In this blog post, I describe the recommended AWS Cloud Development Kit (AWS CDK) project structure for Python applications. This is based on Best practices for developing and deploying cloud infrastructure with the AWS CDK.
The AWS CDK application maps to a component as defined by the AWS Well-Architected Framework. A component usually includes logical units (e.g., api, database), and optionally can have a toolchain with a continuous deployment pipeline. The logical units should be implemented as constructs, including the infrastructure (e.g., Amazon S3 buckets, Amazon RDS databases, Amazon VPC network), runtime (e.g., AWS Lambda function code), and configuration code.
For an example, I will walk through a user management backend component that utilizes Amazon API Gateway, AWS Lambda, and Amazon DynamoDB to provide basic CRUD operations for managing users. The project also includes a toolchain with a continuous deployment pipeline. This essentially contains everything required for managing the component as a unit of ownership, including the specific deployment environments.
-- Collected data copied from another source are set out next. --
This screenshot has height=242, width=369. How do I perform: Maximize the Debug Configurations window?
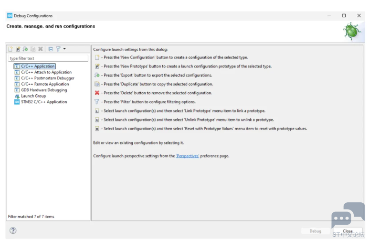coord(344,16)

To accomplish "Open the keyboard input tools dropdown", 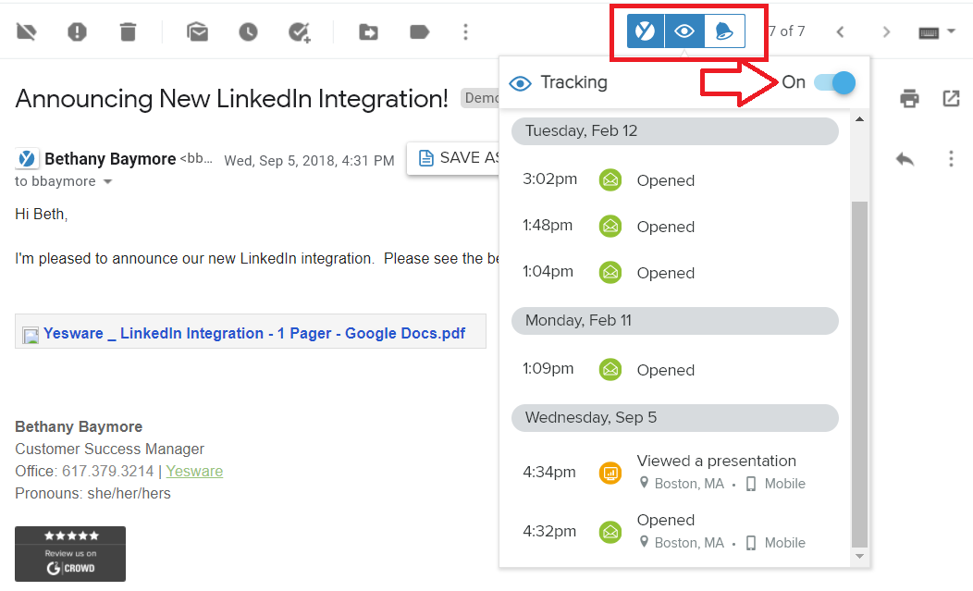I will pyautogui.click(x=936, y=31).
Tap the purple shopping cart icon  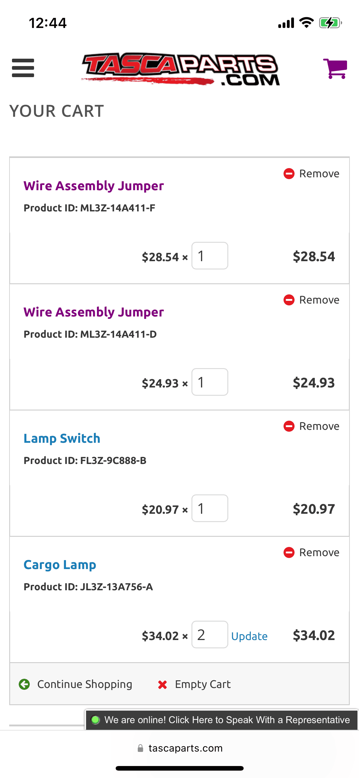[x=335, y=68]
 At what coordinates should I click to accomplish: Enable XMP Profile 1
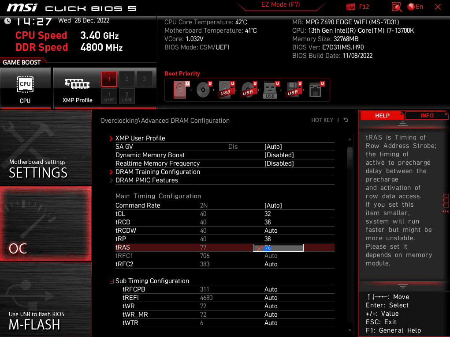(x=109, y=79)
We recommend organizing the project directory structure based on the component’s logical units. Each logical unit should have a directory and include the related infrastructure, runtime, and configuration code. For example:
. |-- backend | |-- api | | |-- runtime | | | |-- lambda_function.py | | | `-- requirements.txt | | `-- infrastructure.py | |-- database | | `-- infrastructure.py
This way, if I need to make API changes, then I can easily find the code related to that logical unit. If I need to refactor the code, or make it a separate unit of ownership, it can be changed in a single place. In other words, it is a self-contained unit.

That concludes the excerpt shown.